Kibble-Fed Dogs Should Still Eat Seafood

Oily fish, such as sardines, should still be a part of your dog's diet, even if he eats kibble. Canned sardines are acceptable if stored in water rather than oil without salt added. If you give your dog sardines or other fatty fish, you don't need to supplement their diet with fish oil. 

Although it is not required, feeding whole fish is recommended whenever possible. The amount of bone in some sections, such as fish heads, may require bone reduction. Watch your dog's poop and make adjustments based on their body's reaction. Remember that some dogs may not find fresh fish appealing. If your dog doesn't like fish in its bowl by itself, try mixing it with other protein sources.

Seafood Alternatives 

Of course, seafood is a great way to get the nutrients your dog's body needs for good health, but if your dog is allergic to fish or shellfish, you'll need to consider other foods. As previously stated, fish oil is generally not advised as a viable substitute. However, if that is your only choice, it is best to discover trustworthy vendors that produce small batches in dark-colored glass bottles. If your dog won't eat raw fish, try lightly cooking or searing it.

Although the quantities of zinc in elk, grass-fed beef, and lamb are roughly a third of what you'll find in oysters (per 100g), these food sources can substitute oysters. Green tripe can provide a source of manganese as a substitute for mussels. 

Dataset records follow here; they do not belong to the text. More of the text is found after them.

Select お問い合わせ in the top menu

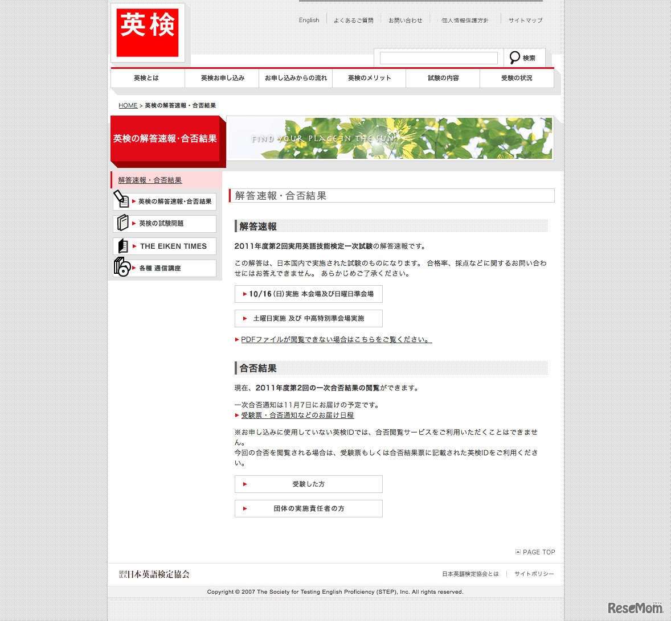405,20
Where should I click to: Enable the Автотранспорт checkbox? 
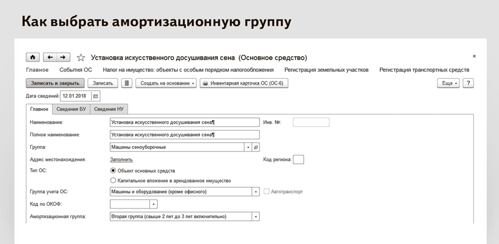[267, 192]
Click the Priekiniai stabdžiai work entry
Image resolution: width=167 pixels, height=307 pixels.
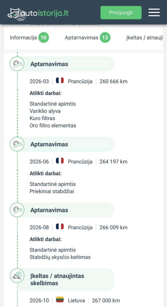pos(52,191)
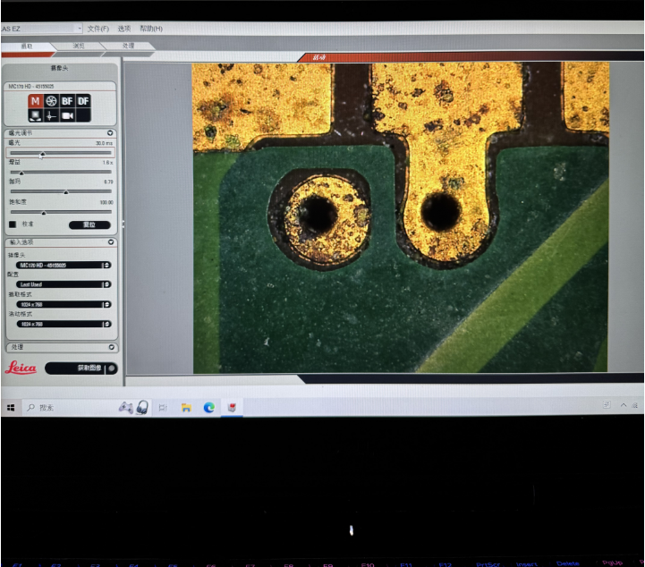Click the crosshair overlay icon
The width and height of the screenshot is (645, 567).
pyautogui.click(x=52, y=115)
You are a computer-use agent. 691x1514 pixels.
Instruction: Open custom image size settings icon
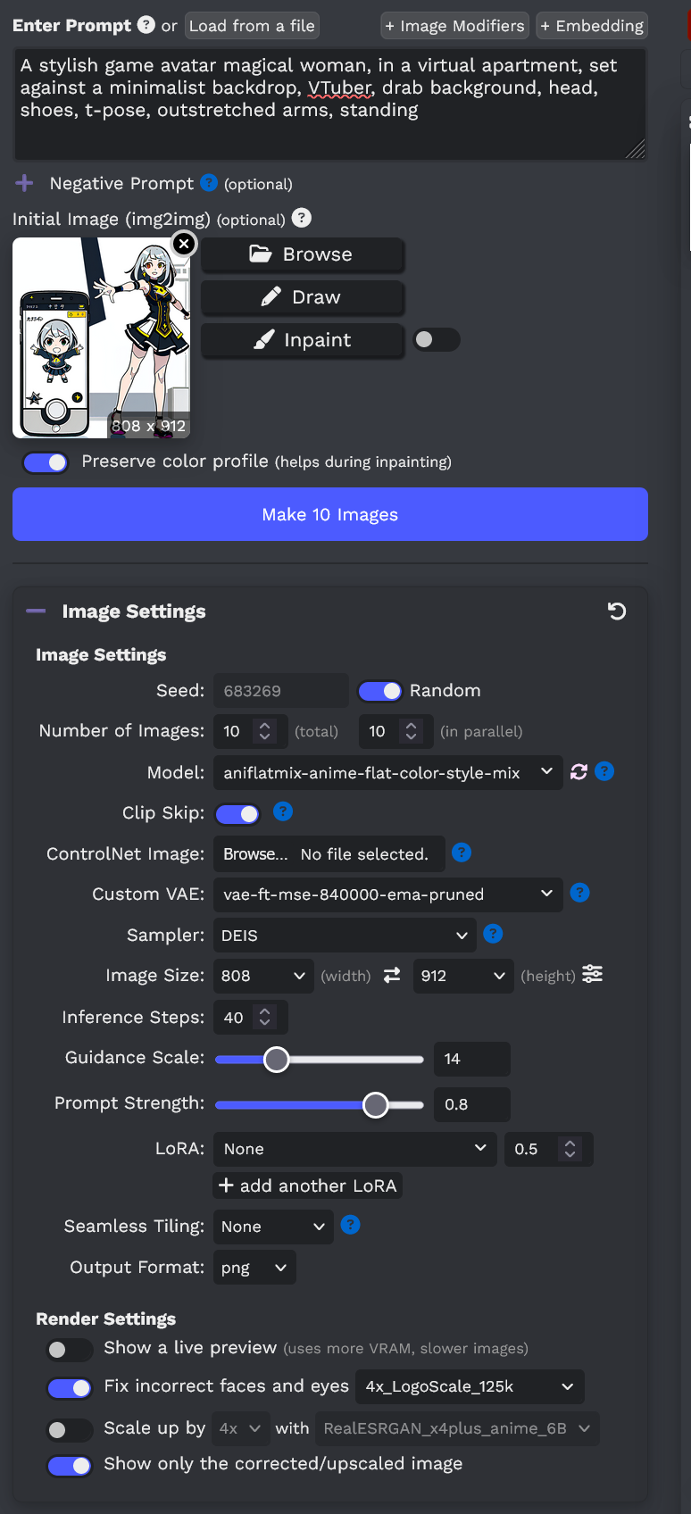[592, 975]
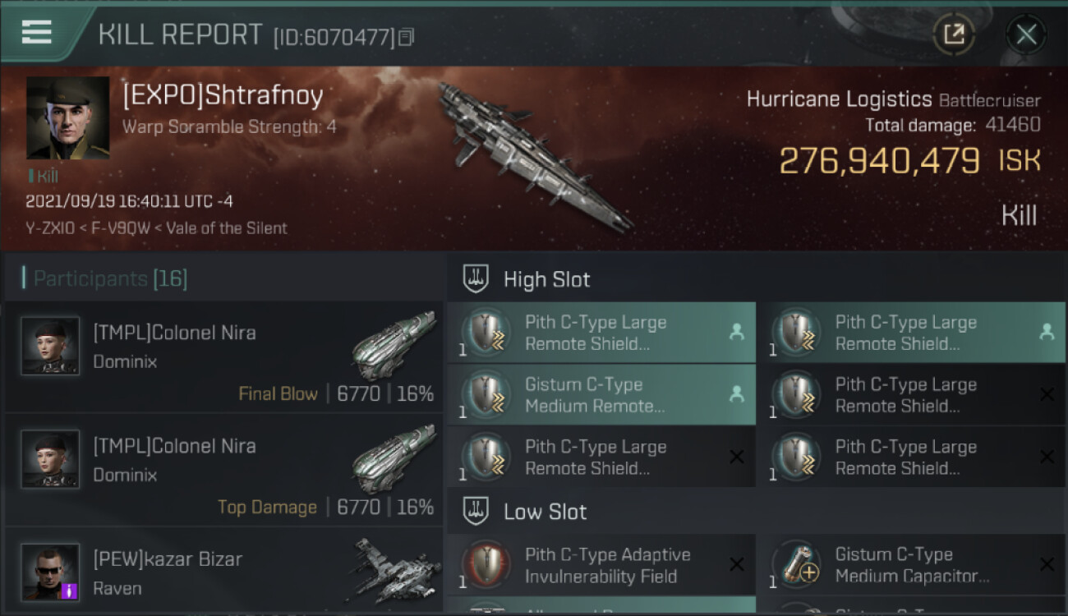Click the Gistum C-Type Medium Capacitor icon

[795, 565]
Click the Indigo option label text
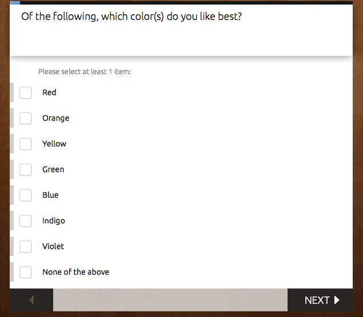The height and width of the screenshot is (317, 363). [54, 221]
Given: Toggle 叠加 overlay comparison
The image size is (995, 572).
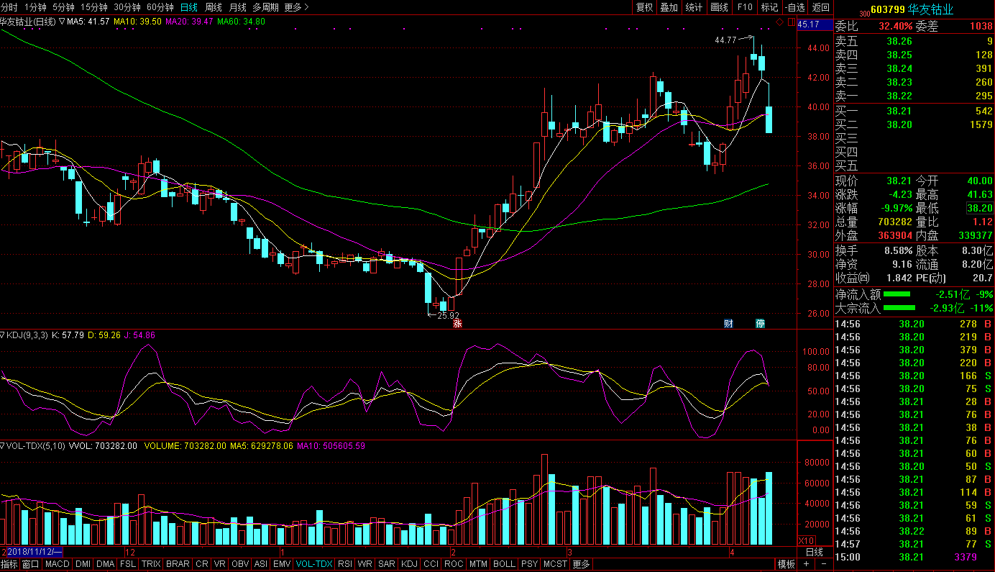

Meats and organs from grass-fed ruminants can be offered to increase the amount of Omega 3s in the diet. Grass-fed ruminants have higher levels of Omega-3 fatty acids and conjugated linoleic acid (CLA). Grass-fed beef also has higher levels of beta-carotene, vitamin E, and vitamin K2.

Takeaway Bites

  • Choose small, oily fish for optimal nutrition and to minimize mercury toxicity rather than large fish. If you purchase sardines, ensure they’re stored in water without salt.
  • Do your research to determine where the fish was sourced from and their practices.
  • Factory-farmed fish often contain antibiotics and hormones that aren’t healthy for your dog (or you). Opt for wild-caught fish when possible.